I made it down to Mojave Sunday afternoon-ish. That was a loooong drive and gas is going for nearly four bucks a gallon in The Middle of Nowhere, CA. So plan accordingly.
I found Bax reading in the shade by the side of the hotel pool. He looks ok, but sooooo skinny. He was thin when we first got together and a couple years of regular meals prepared by me put some meat on him - he's much thinner now. I can count his ribs AND vertebrae now. Some of that is from being sick and some is from just burning mad amounts of calories. But I brought food with me, so I know he'll be fed for at least the next 10 days.
We drove into Tehachapi for dinner and basically spent the evening having a date night. It was lovely - if way to short. We got to bed kinda early and spent the morning repacking the Jeep and getting ready for the drive to Kennedy Meadows. While we were doing that, his new pack frame was delivered to the hotel office.
We loaded up and head back into the desert - Bax driving. He was marveling at how less boring the desert is in a car than on foot. Which is saying something, because it's pretty boring in a car.
Kennedy Meadows is 25 miles off the main highway, up a winding road into the mountains. And I do mean UP - there's about a 5000 foot elevation gain. The road takes you from the desert floor, through the Joshua trees and into pine trees and cooler temps. We also got to see a lot of burned trees from a fire a couple years earlier. Apparently the trail goes through 9 or 10 miles of that.
The Kennedy Meadows General store sits by the side of the road and has a lovely porch that wraps around two sides of it. The porch is decorated with many hikers in various states of rest and inebriation. We went passed it to the campground and memorial service/party that was already in progress.
The memorial was for No Way Ray - a PCT thru-hiker that died on the trail last month. His widow was there with books to write in and scotch to toast with. We did both. Bax also caught up with a few of his hiker friends and we got some lunch from the buffet laid out.
We also met with the Saufley's - who run Hiker Heaven in Agua Dolce. They reported a wicked stomach bug that's been hitting a lot of hikers up and down the trail. A gear shop further south actually closed for a few days to try to stop the spread. Renowned hiker Scott Williams (he's attempting his second yo-yo hike: Mexico-Canada-Mexico in one season) has been seen throwing up his guts somewhere in the desert - so you know it's bad. There's a chance Bax has the Killer Bug and not giardia, he's hoping it's giardia since he has drugs for that.

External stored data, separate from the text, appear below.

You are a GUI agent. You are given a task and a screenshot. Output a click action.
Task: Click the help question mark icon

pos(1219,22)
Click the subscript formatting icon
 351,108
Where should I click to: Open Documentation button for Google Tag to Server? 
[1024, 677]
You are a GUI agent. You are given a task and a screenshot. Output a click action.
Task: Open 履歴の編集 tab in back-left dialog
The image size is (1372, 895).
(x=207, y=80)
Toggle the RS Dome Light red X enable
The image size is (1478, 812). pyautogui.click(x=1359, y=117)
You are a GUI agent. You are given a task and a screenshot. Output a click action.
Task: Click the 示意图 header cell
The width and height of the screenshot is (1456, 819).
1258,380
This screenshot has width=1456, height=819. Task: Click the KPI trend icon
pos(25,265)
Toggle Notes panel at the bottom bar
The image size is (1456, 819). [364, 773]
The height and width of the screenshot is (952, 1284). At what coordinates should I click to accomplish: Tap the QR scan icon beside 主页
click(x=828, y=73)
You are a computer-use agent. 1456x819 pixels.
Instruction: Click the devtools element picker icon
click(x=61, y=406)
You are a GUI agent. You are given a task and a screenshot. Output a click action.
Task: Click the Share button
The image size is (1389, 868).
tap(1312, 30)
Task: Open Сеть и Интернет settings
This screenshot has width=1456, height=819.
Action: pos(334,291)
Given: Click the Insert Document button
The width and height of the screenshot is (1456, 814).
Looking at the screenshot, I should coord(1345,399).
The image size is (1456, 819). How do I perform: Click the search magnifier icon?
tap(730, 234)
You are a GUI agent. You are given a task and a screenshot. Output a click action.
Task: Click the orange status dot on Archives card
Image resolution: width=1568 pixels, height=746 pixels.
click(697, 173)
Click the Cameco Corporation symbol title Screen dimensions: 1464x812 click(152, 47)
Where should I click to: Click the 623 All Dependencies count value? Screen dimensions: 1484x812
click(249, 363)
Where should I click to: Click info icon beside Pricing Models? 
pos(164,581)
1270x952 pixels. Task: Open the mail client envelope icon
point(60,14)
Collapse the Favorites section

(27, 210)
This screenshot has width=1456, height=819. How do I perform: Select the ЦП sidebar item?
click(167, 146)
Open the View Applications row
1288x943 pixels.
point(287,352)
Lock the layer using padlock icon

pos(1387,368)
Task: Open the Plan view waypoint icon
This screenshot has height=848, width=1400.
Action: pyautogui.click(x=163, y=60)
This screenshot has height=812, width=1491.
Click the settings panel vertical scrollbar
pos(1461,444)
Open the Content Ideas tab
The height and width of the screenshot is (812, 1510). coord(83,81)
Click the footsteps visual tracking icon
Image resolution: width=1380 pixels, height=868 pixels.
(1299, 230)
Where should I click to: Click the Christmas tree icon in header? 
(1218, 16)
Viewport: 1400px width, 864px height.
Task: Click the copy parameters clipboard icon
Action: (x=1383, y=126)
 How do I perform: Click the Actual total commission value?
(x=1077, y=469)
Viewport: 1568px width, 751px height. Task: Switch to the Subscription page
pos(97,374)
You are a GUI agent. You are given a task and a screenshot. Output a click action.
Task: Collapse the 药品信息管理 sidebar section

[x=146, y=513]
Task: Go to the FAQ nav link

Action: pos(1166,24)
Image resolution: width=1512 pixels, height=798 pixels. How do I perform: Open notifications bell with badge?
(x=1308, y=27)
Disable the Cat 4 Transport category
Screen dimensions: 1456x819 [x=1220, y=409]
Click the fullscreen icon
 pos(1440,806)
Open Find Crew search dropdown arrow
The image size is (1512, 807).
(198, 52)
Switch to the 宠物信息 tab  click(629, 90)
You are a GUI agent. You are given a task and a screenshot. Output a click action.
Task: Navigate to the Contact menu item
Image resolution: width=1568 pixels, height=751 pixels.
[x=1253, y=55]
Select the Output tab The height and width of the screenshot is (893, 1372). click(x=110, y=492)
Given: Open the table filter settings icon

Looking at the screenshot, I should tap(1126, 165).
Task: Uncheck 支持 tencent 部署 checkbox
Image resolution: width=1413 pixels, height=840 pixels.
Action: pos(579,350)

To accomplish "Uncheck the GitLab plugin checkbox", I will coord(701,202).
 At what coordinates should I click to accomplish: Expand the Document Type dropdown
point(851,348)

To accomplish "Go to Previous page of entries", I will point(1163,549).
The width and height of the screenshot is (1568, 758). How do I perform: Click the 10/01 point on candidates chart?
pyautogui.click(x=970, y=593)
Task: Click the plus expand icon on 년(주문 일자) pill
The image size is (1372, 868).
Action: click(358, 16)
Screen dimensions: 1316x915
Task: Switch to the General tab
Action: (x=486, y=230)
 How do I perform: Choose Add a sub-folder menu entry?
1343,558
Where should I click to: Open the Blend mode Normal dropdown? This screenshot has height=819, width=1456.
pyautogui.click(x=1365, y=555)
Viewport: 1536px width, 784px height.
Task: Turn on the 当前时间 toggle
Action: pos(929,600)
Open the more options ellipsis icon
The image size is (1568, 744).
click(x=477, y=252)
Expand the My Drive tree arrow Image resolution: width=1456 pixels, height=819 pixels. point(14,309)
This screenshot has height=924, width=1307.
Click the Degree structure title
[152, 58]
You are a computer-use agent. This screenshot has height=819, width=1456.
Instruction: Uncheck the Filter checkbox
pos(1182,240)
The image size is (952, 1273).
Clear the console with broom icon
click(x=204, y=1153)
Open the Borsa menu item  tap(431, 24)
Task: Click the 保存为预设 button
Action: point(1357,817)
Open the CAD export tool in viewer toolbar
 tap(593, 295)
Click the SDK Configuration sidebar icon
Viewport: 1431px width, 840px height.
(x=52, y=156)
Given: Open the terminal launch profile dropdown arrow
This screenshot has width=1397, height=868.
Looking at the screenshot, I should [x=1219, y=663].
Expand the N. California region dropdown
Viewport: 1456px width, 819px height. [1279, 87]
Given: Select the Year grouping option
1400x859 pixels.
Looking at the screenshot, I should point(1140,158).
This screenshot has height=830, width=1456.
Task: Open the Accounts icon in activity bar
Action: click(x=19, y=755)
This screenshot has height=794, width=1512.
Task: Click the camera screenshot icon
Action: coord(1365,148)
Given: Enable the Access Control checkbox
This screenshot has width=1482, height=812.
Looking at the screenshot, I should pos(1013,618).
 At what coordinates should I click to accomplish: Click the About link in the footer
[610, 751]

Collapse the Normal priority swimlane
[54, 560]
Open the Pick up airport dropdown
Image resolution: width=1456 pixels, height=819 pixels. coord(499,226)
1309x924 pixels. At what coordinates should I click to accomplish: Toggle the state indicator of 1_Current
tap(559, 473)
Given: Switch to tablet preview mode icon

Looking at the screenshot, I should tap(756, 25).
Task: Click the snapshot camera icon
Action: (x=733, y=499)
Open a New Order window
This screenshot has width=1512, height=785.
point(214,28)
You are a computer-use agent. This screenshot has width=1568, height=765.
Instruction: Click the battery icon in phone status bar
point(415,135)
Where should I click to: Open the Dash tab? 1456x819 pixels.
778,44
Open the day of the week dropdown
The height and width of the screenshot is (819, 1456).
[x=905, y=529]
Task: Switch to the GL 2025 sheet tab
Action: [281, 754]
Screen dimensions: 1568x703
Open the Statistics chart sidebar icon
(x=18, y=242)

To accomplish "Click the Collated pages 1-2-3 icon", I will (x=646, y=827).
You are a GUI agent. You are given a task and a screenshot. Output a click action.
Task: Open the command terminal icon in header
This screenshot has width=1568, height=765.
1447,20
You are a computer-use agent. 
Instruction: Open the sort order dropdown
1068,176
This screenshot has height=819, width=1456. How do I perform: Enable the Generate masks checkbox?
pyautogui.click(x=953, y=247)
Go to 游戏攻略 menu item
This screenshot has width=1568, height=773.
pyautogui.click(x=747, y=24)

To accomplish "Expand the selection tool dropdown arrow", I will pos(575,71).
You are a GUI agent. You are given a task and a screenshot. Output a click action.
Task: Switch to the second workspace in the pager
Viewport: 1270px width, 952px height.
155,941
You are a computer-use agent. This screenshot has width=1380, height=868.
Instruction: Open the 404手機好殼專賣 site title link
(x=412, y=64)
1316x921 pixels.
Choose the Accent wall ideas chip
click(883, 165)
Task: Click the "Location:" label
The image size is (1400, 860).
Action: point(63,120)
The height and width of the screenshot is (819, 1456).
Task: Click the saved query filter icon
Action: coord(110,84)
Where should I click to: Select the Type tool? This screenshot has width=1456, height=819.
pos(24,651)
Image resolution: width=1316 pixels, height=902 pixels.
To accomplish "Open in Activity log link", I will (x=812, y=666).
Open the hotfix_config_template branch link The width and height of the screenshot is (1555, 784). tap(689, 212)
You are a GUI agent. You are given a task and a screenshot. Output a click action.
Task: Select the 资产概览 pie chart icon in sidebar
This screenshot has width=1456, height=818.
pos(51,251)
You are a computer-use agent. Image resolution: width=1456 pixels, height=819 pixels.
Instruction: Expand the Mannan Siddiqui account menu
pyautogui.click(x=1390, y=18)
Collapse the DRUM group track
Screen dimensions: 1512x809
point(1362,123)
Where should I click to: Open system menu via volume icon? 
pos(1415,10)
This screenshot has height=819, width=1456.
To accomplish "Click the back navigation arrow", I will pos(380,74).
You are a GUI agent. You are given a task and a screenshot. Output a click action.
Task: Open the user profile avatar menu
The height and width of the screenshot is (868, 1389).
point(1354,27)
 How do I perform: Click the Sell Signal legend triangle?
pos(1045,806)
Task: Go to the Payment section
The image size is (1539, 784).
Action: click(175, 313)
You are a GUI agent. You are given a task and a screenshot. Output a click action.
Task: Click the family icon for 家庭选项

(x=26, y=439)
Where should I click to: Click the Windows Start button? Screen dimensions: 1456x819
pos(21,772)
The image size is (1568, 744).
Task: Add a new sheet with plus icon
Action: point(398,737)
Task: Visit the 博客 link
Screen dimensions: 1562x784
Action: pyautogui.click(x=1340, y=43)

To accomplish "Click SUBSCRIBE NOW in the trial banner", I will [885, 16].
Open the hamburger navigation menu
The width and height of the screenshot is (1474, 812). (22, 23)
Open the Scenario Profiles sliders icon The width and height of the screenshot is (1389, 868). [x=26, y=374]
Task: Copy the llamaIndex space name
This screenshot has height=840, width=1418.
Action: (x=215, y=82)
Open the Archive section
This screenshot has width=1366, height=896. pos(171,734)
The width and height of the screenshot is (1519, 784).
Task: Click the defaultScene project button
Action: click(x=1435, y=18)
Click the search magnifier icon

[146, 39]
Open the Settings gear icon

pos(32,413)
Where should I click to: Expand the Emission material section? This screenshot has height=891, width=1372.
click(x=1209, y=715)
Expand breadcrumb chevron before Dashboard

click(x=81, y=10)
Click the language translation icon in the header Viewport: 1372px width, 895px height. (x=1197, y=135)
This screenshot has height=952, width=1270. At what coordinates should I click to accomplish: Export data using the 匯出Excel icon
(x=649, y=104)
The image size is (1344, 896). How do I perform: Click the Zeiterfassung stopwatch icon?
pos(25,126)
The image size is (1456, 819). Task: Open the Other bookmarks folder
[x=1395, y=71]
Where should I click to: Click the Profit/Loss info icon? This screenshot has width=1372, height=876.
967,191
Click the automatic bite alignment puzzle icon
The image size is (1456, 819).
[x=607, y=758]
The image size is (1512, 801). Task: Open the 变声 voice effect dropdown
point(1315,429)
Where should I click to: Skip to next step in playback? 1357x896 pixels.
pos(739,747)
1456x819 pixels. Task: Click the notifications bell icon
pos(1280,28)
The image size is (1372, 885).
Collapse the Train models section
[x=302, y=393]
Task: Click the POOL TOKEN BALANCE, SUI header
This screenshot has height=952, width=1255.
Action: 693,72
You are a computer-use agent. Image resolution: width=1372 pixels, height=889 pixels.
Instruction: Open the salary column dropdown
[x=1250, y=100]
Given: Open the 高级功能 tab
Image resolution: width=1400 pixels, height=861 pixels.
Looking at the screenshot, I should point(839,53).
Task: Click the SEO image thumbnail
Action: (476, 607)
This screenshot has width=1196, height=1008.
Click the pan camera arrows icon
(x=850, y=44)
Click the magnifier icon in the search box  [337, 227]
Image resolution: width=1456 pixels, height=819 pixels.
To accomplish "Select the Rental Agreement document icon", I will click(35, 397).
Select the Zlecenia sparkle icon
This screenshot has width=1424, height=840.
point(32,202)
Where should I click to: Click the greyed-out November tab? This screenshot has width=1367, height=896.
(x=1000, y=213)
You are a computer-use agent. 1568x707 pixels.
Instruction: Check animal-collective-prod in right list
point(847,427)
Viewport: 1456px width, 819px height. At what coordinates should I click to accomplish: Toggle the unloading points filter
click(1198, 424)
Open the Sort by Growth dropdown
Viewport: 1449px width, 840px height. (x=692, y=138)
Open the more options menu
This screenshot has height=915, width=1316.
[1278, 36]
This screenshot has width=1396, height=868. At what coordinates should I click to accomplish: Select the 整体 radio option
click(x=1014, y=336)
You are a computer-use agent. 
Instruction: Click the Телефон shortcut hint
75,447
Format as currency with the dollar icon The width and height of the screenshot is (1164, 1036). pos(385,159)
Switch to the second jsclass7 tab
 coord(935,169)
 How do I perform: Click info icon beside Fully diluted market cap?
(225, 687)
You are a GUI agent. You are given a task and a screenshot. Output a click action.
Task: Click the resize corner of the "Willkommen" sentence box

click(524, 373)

After lunch and gossip we got to work kitting him out for the next ten days. All the food was laid out and repackaged. We packed his bear canister and another box with lunches and dinners. He loaded up his pack canisters and replaced his broken frame (yay!).
(I looked at the broken tube and to me it looked like there was a thin spot in the aluminum that finally gave way. We shall see what the official verdict is.)
After doing all that and re-packing the Jeep, we headed back down the mountain so Bax could begin his hike at more or less the same place where he stopped. We made a pass through the general store to drop off his bear canister and rescue his Cipro and other drugs from his bounce box. The guy running the store was trying to close, but took pity and made us the last customers of the day.
We stoped for gas and dinner at a crossroads 50 miles from anyplace, then headed toward the Cameron Road exit - about 60 miles east of Bakersfield. By this time the sun was setting and full-on dark was closing in. I helped him get his gear together and we said goodbye. Then - trekking poles in hand - Bax started walking. His plan was climb a very large hill and camp on the far side.
I got a phone call a couple hours later from him. His cell phone battery was dying and his sleeping pad took a flier. Literally - the wind ripped it off his pack. Fortunately they are cheap, so my new mission is to track one down and get it in the mail.
And that's the report from Bax's last stop in civilization. I expect to hear from him in three or four days when he gets to the general store. Thanks for everyone's cards and good wishes. I took a handful of the mail down with me and he really appreciated it. We'll probably try to arrange another meet-up in Yosemite.
Also: I have the most recent set of trail notes. I'll get those typed up this week.